▸ **Task**: Could you copy, word for word, the part of the article on passengers grabbing their bags while fleeing a burning plane that begins at "PANIC: Why Do" and stops after "book and suitcase?"?

▸ **Quoted passage**:

▶

PANIC: Why Do You Grab Your Bag When Running Off a Burning Plane?

via nytimes:

Imagine trying to get out of a plane, but the passenger ahead of you is blocking the aisle as he tries to wrestle his carry-on free. Frustrating, right? And, oh — did we mention that the plane is on fire?

After an Aeroflot jetliner burst into flames during an emergency landing in Moscow recently, some passengers who had just escaped were seen walking across the tarmac luggage in hand. It raised a rather basic question about human behavior: Why would anyone evacuating a plane waste precious moments retrieving his Sudoku book and suitcase?

The online hate was instant, if based on sketchy information. The carry-on grabbers were accused of having hindered the escape of fellow passengers, dozens of whom died in the flames.

No one may ever know how true that is, but the passengers did violate one of the most basic rules of air safety. As a headline in the Travel section of The Times put it after the accident, In the Event of an Emergency, Leave Your Luggage on the Plane. Really.

Psychologists caution, though, against being too quick to judge. That guy in front of you who enters the subway — then stops dead and looks at his phone? He probably is a jerk. That passenger reaching for the bag with his favorite sweater or maybe a present for his kid? He’s probably just acting human.

Decisions made in moments of intense emotion are often the least rational, said Debra Borys, a forensic and clinical psychologist in Los Angeles. And it surely does not get more intense than it was for the passengers on Aeroflot Flight 1492 last Sunday.

“They’re feeling so utterly terrified and powerless,” Dr. Borys said.

It may also not be quite accurate, she said, to view the passengers’ actions as a conscious choice. “I don’t think we should think of it as a decision when they grab their stuff,” she said. “I think we should think about it as an impulse.” The goal may not have been safeguarding possessions; they may simply have been seeking a little emotional comfort.

I get that, but civilization requires control of one’s impulses at important moments, even at the cost of emotional comfort. And evacuating a burning plane is an important moment.

◀

▸ **Supplied data**:

▶

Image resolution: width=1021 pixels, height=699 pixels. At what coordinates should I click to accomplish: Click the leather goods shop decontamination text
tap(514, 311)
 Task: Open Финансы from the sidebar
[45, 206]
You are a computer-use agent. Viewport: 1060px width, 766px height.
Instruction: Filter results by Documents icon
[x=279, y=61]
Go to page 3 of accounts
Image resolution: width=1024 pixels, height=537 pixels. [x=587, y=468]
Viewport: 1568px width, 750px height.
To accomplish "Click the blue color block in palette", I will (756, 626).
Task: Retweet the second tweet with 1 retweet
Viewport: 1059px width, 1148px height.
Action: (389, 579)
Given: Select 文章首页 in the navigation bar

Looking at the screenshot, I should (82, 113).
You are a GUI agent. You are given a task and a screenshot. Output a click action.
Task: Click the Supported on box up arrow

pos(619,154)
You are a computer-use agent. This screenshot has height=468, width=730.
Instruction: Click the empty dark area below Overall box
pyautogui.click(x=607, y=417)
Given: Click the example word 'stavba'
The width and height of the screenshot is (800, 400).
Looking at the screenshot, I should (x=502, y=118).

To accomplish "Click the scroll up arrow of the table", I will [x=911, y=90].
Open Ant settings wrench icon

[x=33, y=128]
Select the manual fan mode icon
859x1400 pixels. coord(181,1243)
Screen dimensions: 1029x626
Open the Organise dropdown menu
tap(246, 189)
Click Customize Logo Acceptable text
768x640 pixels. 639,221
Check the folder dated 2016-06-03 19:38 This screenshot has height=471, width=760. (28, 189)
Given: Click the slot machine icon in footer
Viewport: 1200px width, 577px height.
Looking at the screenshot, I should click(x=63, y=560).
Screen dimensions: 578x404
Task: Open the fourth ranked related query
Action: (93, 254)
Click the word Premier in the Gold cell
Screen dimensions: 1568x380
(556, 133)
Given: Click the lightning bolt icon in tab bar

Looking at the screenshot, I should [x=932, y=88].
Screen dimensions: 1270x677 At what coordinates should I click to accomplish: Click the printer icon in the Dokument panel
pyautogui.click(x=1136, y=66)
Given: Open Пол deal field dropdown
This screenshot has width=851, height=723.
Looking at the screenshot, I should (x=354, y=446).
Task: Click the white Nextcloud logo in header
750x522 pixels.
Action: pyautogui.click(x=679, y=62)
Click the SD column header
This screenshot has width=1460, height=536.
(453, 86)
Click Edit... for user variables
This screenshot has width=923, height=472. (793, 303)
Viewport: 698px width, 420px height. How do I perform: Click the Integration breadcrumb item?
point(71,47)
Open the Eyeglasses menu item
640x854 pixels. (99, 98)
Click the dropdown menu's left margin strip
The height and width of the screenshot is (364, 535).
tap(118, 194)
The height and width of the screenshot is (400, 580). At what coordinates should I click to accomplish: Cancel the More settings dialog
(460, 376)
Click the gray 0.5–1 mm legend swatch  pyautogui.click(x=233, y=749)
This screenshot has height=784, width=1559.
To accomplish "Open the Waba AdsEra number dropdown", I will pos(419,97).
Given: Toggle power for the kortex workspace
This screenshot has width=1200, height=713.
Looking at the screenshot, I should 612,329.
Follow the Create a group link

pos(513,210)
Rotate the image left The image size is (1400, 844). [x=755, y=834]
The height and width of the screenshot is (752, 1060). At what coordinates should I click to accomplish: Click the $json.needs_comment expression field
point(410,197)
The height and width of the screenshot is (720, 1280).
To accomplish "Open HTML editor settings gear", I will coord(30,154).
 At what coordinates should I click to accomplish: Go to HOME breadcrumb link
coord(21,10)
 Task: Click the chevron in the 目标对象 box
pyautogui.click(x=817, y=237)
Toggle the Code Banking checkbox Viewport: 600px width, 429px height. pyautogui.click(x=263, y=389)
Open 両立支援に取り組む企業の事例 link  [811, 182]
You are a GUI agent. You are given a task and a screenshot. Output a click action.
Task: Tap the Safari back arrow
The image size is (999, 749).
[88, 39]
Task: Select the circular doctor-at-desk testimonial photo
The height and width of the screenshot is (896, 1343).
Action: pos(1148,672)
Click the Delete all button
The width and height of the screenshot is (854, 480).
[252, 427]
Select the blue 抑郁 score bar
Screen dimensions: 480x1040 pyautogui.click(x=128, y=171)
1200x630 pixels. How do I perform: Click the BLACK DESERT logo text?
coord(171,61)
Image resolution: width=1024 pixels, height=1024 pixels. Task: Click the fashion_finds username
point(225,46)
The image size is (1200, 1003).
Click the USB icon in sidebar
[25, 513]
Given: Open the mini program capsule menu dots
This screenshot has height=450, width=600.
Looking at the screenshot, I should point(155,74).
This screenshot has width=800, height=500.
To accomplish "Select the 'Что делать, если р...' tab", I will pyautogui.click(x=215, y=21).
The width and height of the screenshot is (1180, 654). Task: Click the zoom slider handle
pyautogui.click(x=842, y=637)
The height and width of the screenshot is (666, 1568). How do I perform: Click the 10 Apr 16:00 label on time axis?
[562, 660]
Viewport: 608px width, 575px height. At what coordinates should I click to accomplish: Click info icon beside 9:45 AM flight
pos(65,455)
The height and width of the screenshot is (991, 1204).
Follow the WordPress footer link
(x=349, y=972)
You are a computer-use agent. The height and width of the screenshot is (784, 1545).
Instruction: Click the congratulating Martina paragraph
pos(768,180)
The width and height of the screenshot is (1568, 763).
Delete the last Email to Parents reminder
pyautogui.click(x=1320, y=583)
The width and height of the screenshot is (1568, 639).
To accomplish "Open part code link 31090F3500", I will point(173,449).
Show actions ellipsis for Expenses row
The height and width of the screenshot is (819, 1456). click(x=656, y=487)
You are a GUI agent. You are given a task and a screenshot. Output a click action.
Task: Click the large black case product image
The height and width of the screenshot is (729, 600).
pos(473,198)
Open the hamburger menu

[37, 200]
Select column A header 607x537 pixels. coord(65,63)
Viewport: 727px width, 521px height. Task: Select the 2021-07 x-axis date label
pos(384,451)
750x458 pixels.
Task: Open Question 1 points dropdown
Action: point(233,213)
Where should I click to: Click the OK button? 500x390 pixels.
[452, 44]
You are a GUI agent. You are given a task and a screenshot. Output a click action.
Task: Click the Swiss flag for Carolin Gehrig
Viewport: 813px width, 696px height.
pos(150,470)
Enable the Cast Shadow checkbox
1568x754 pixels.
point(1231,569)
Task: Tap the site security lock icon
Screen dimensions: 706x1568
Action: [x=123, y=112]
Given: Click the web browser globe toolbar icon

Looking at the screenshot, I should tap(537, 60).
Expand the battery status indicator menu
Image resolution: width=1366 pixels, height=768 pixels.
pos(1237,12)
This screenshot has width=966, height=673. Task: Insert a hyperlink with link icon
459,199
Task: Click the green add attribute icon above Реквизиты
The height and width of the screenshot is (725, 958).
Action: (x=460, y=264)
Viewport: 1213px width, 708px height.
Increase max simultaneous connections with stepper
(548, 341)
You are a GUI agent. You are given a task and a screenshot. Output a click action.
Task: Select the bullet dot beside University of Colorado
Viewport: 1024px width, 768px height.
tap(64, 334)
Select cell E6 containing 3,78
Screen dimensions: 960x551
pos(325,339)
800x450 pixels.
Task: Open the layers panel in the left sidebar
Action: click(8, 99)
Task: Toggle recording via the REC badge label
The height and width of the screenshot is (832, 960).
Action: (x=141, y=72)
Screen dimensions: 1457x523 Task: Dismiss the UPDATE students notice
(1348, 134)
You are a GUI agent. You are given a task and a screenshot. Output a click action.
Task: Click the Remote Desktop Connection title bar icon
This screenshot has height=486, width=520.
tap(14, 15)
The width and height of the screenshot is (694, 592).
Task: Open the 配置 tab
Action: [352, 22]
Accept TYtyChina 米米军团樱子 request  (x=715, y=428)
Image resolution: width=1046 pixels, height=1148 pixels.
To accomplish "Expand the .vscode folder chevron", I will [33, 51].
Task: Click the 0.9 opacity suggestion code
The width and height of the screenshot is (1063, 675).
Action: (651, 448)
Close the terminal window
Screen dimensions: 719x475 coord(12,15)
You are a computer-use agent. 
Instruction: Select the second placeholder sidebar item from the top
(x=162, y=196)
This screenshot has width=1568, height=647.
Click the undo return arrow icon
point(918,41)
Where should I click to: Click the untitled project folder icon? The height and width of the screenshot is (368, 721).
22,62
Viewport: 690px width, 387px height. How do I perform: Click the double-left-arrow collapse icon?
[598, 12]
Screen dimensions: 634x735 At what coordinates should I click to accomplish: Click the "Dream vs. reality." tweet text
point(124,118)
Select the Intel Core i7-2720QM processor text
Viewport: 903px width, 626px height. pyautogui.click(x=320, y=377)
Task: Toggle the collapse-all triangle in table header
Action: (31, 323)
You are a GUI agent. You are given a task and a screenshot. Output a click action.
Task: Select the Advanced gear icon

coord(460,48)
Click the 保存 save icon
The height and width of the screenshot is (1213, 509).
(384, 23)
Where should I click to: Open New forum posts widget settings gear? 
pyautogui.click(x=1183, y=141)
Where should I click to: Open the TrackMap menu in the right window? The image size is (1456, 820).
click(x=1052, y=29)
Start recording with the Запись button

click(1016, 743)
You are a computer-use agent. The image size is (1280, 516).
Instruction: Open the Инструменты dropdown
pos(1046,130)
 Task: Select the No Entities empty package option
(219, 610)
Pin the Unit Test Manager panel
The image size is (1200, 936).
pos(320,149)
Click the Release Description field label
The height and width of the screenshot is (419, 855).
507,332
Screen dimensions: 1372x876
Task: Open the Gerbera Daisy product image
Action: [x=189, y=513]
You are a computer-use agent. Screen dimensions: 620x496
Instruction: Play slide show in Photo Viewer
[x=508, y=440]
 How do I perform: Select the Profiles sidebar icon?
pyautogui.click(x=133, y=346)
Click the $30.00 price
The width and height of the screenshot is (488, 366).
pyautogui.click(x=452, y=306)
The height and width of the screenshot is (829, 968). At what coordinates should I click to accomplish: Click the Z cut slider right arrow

◀

▸ **Output for this task**:
PANIC: Why Do You Grab Your Bag When Running Off a Burning Plane?

via nytimes:

Imagine trying to get out of a plane, but the passenger ahead of you is blocking the aisle as he tries to wrestle his carry-on free. Frustrating, right? And, oh — did we mention that the plane is on fire?

After an Aeroflot jetliner burst into flames during an emergency landing in Moscow recently, some passengers who had just escaped were seen walking across the tarmac luggage in hand. It raised a rather basic question about human behavior: Why would anyone evacuating a plane waste precious moments retrieving his Sudoku book and suitcase?